*What to do:* The reply should contain all the data below, repeated exactly, and none of the images.

Content starts

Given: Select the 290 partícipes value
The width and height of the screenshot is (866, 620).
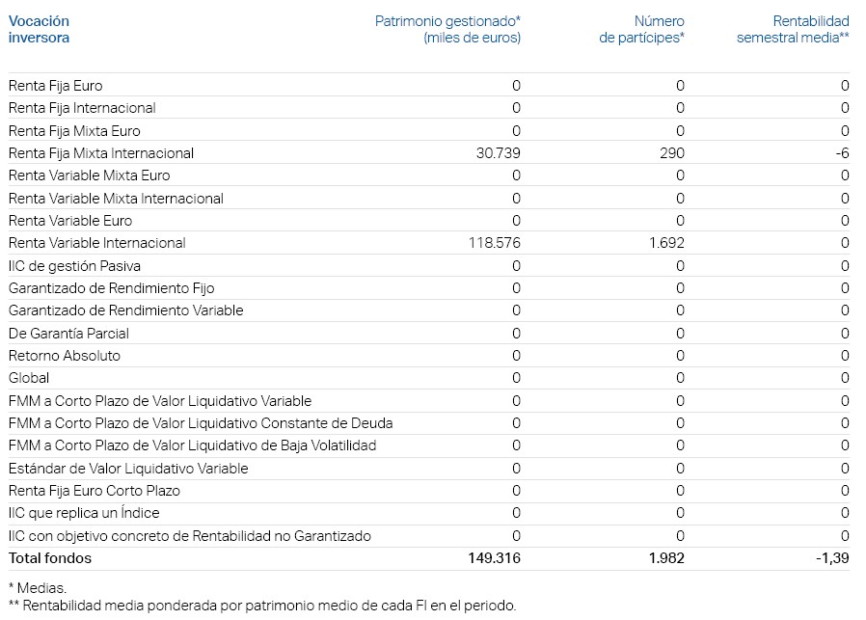Looking at the screenshot, I should (672, 153).
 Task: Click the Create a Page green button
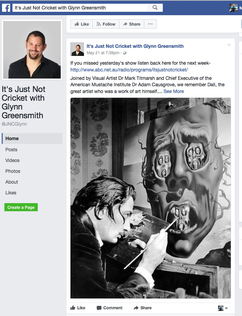click(x=21, y=207)
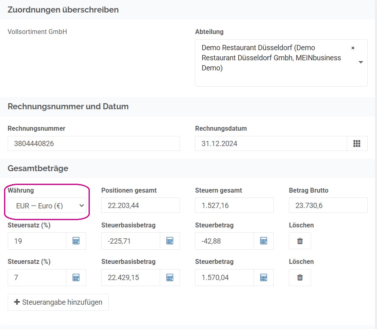Open the Währung currency dropdown

pos(47,206)
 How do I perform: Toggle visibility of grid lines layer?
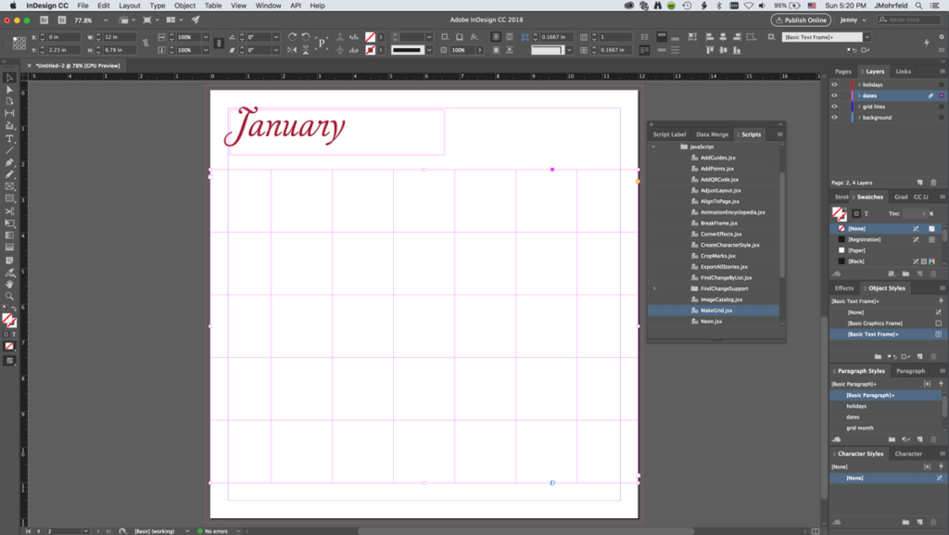tap(834, 107)
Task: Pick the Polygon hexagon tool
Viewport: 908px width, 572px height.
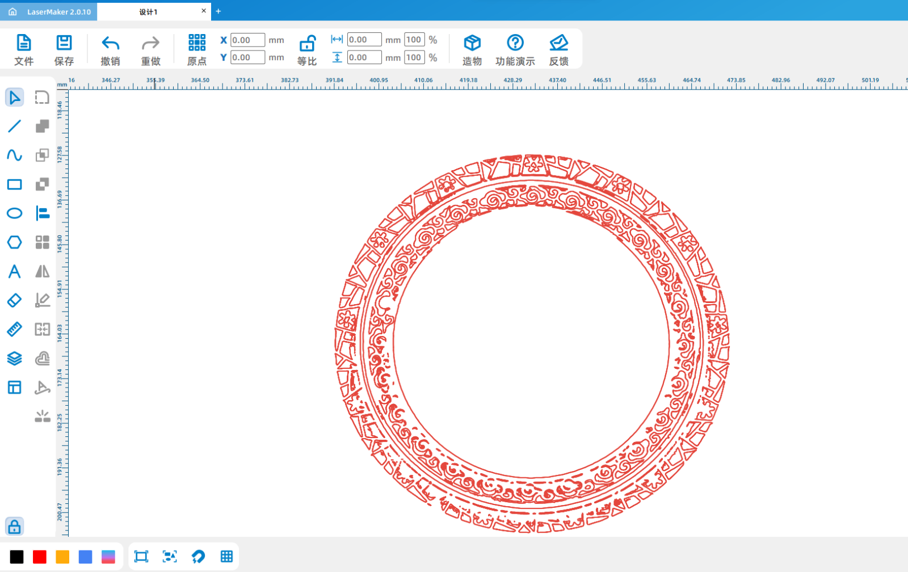Action: tap(14, 242)
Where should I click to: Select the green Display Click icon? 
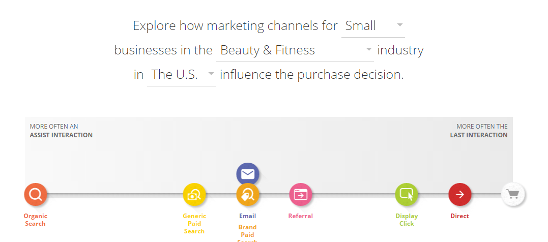(x=407, y=194)
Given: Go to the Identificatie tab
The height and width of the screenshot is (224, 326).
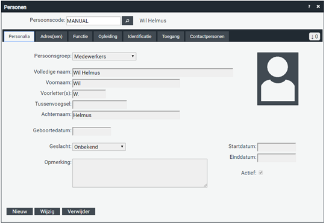Looking at the screenshot, I should [x=140, y=36].
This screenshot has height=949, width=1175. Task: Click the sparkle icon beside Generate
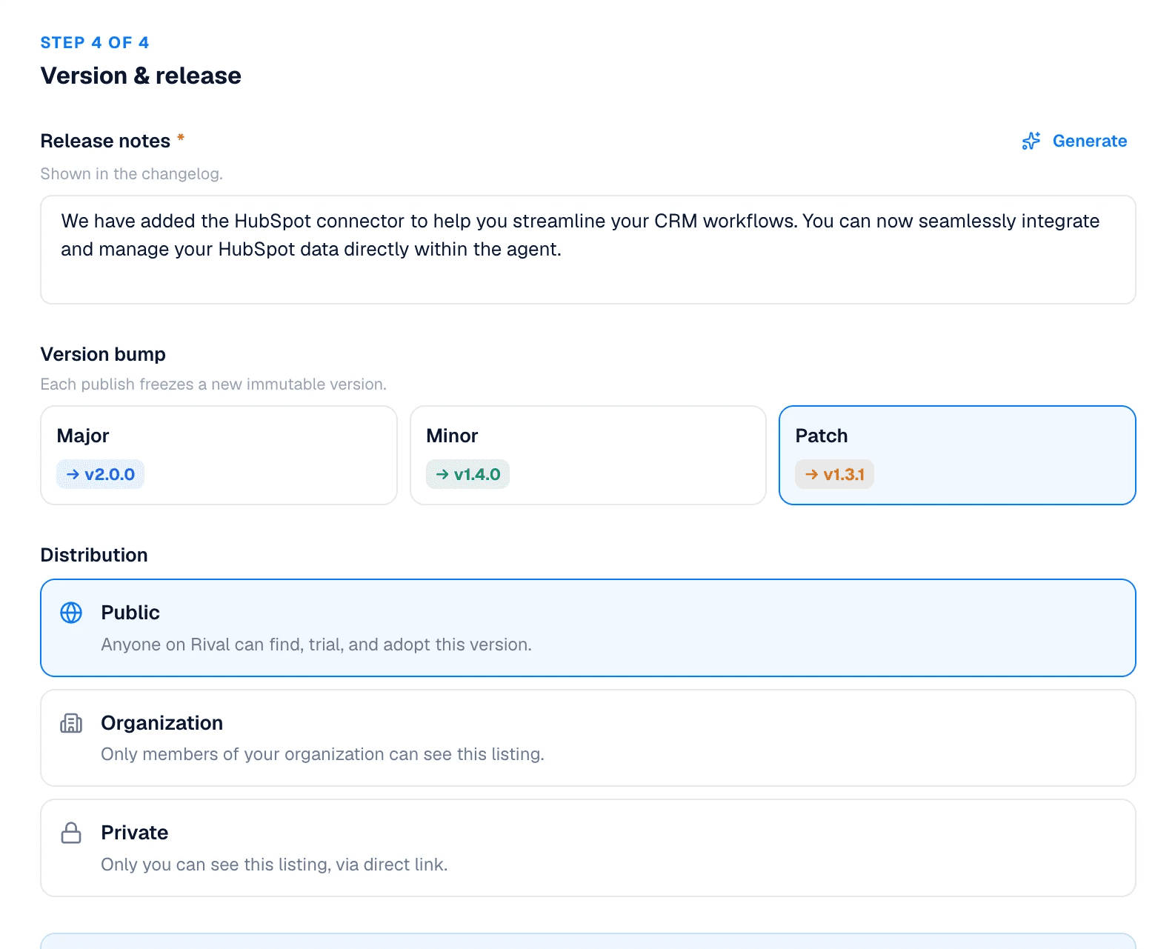tap(1031, 141)
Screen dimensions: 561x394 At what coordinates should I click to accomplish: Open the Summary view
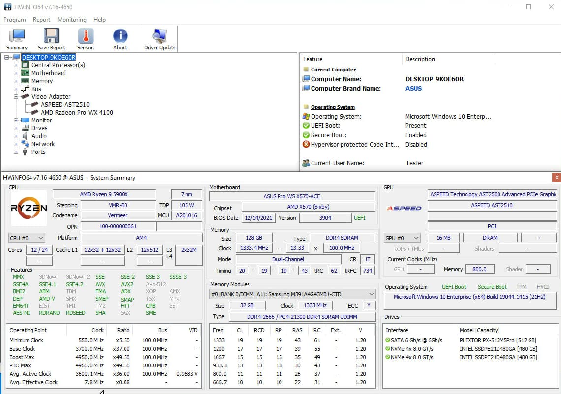pos(17,38)
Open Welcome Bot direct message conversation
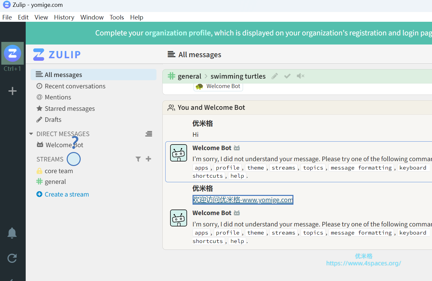Image resolution: width=432 pixels, height=281 pixels. point(64,145)
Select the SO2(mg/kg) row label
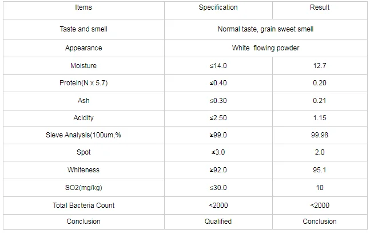 tap(83, 188)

Content ends

*Output of the exercise:*
Given: Select the 290 partícipes value
The width and height of the screenshot is (866, 620).
Looking at the screenshot, I should (672, 153).
 Task: Click the Create a Page green button
click(x=21, y=207)
Open the Währung currency dropdown

pos(47,206)
 How do I perform: Toggle visibility of grid lines layer?
tap(834, 107)
Task: Pick the Polygon hexagon tool
Viewport: 908px width, 572px height.
Action: tap(14, 242)
Where should I click to: Select the green Display Click icon? 
(x=407, y=194)
Given: Go to the Identificatie tab
The height and width of the screenshot is (224, 326).
Looking at the screenshot, I should [x=140, y=36].
This screenshot has height=949, width=1175. Task: Click the sparkle icon beside Generate
tap(1031, 141)
Screen dimensions: 561x394 At what coordinates should I click to accomplish: Open the Summary view
pos(17,38)
Open Welcome Bot direct message conversation
Image resolution: width=432 pixels, height=281 pixels. point(64,145)
Select the SO2(mg/kg) row label
 tap(83, 188)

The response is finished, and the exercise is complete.